1. This appeal arises out of a suit for recovery of money due on a promissory note for Rs 1,000. The plaintiff's case is that he lent Rs 1,000 to the defendant in cash on the basis of this handnote. The defendant denied this. The Courts have come to the conclusion that the defendant did not receive Rs. 1,000 as consideration for the handnote in question. The suit has been dismissed by the Courts below. Hence this second appeal by the plaintiff.

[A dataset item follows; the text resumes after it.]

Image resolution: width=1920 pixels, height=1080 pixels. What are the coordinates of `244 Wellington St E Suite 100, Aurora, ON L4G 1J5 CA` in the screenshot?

2. In view of the concurrent findings of the Courts below that the defendant did not receive any consideration for this promissory note, the negotiable instrument did not create any obligation between the plaintiff and the defendant. It is however contended on behalf of the plaintiff that as the defendant's case is that he executed the promissory note in consideration of the advances made by the firm of which the plaintiff is the managing partner, and as no payment was made to the plaintiff who is the holder of the negotiable instrument, the defendant is liable to pay the amount mentioned in the handnote to the plaintiff. I am unable to accept this contention. From the evidence of Abhoy Saha, whom the learned Judge has believed, it appears that at the time of settlement of accounts between the Firm of which the plaintiff is the managing partner and the Firm of which the defendant is the managing partner, a certain quantity of jute worth Rs. 1,000 delivered by the defendant Firm to the plaintiff Firm was accepted by the plaintiff in full discharge of the obligation under the handnote in question, and the plaintiff agreed to return the promissory note in suit to the defendant. It is true that under Section 78, Negotiable Instruments Act, payments must be made to the holder, but if the plaintiff, that is the holder of the promissory note, elected to treat the payment to his Firm as the payment to himself, the payment was a payment to the holder within the meaning of Section 78, Negotiable Instruments, Act and the debtor was discharged from the liability under the promissory note. See Feld v. Carr (1828) 5 Bing 13. The Courts below were therefore right in dismissing the plaintiff's suit. The appeal is accordingly dismissed with costs.